= PROMPT =
Where the records appear below, transcribe them exactly, leaving none out.

= MATERIAL FOR THIS TASK =
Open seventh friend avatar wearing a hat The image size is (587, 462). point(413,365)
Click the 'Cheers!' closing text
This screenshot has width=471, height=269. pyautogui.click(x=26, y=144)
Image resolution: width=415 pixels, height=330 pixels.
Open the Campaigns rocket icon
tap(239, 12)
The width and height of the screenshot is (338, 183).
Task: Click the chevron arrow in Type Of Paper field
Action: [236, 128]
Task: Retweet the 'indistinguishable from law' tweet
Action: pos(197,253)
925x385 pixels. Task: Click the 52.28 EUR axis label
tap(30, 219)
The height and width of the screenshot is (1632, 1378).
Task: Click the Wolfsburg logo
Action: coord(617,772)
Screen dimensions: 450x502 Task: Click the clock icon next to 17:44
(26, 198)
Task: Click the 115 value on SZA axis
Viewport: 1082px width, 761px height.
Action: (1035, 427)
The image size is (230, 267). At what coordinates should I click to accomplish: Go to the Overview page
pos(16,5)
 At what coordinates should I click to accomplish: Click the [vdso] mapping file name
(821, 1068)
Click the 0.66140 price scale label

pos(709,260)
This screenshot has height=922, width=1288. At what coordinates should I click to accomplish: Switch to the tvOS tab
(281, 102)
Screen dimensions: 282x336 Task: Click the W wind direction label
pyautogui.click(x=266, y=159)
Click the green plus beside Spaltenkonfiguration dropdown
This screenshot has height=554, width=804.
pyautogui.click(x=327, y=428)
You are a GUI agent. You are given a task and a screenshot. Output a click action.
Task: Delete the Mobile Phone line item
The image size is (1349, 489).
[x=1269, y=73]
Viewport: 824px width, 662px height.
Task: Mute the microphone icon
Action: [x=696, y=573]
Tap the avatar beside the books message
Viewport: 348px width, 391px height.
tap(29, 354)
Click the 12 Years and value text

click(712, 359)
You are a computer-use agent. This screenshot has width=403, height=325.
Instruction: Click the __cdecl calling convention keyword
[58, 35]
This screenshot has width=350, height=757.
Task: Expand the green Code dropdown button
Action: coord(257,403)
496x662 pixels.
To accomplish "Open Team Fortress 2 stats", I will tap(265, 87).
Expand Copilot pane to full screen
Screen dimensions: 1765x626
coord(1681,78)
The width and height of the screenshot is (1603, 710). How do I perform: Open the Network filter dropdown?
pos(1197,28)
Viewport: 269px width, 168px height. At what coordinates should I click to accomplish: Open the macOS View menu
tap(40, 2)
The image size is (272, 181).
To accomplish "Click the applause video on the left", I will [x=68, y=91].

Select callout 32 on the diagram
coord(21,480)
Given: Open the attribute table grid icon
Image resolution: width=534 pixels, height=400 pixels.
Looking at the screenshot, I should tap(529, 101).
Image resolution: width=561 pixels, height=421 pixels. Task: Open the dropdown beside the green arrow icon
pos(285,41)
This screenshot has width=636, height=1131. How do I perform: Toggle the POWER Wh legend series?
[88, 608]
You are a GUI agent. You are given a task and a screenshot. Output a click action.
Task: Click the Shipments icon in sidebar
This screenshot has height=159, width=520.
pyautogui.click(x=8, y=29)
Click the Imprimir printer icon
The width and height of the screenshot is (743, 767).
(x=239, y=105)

= ANSWER BOX =
Open seventh friend avatar wearing a hat The image size is (587, 462). point(413,365)
Click the 'Cheers!' closing text
This screenshot has width=471, height=269. pyautogui.click(x=26, y=144)
Image resolution: width=415 pixels, height=330 pixels.
Open the Campaigns rocket icon
tap(239, 12)
The width and height of the screenshot is (338, 183).
Task: Click the chevron arrow in Type Of Paper field
Action: [236, 128]
Task: Retweet the 'indistinguishable from law' tweet
Action: pos(197,253)
925x385 pixels. Task: Click the 52.28 EUR axis label
tap(30, 219)
The height and width of the screenshot is (1632, 1378).
Task: Click the Wolfsburg logo
Action: coord(617,772)
Screen dimensions: 450x502 Task: Click the clock icon next to 17:44
(26, 198)
Task: Click the 115 value on SZA axis
Viewport: 1082px width, 761px height.
Action: (1035, 427)
The image size is (230, 267). At what coordinates should I click to accomplish: Go to the Overview page
pos(16,5)
 At what coordinates should I click to accomplish: Click the [vdso] mapping file name
(821, 1068)
Click the 0.66140 price scale label

pos(709,260)
This screenshot has height=922, width=1288. At what coordinates should I click to accomplish: Switch to the tvOS tab
(281, 102)
Screen dimensions: 282x336 Task: Click the W wind direction label
pyautogui.click(x=266, y=159)
Click the green plus beside Spaltenkonfiguration dropdown
This screenshot has height=554, width=804.
pyautogui.click(x=327, y=428)
You are a GUI agent. You are given a task and a screenshot. Output a click action.
Task: Delete the Mobile Phone line item
The image size is (1349, 489).
[x=1269, y=73]
Viewport: 824px width, 662px height.
Task: Mute the microphone icon
Action: [x=696, y=573]
Tap the avatar beside the books message
Viewport: 348px width, 391px height.
tap(29, 354)
Click the 12 Years and value text

click(712, 359)
You are a computer-use agent. This screenshot has width=403, height=325.
Instruction: Click the __cdecl calling convention keyword
[58, 35]
This screenshot has width=350, height=757.
Task: Expand the green Code dropdown button
Action: coord(257,403)
496x662 pixels.
To accomplish "Open Team Fortress 2 stats", I will tap(265, 87).
Expand Copilot pane to full screen
Screen dimensions: 1765x626
coord(1681,78)
The width and height of the screenshot is (1603, 710). How do I perform: Open the Network filter dropdown?
pos(1197,28)
Viewport: 269px width, 168px height. At what coordinates should I click to accomplish: Open the macOS View menu
tap(40, 2)
The image size is (272, 181).
To accomplish "Click the applause video on the left", I will [x=68, y=91].

Select callout 32 on the diagram
coord(21,480)
Given: Open the attribute table grid icon
Image resolution: width=534 pixels, height=400 pixels.
Looking at the screenshot, I should tap(529, 101).
Image resolution: width=561 pixels, height=421 pixels. Task: Open the dropdown beside the green arrow icon
pos(285,41)
This screenshot has width=636, height=1131. How do I perform: Toggle the POWER Wh legend series?
[88, 608]
You are a GUI agent. You are given a task and a screenshot. Output a click action.
Task: Click the Shipments icon in sidebar
This screenshot has height=159, width=520.
pyautogui.click(x=8, y=29)
Click the Imprimir printer icon
The width and height of the screenshot is (743, 767).
(x=239, y=105)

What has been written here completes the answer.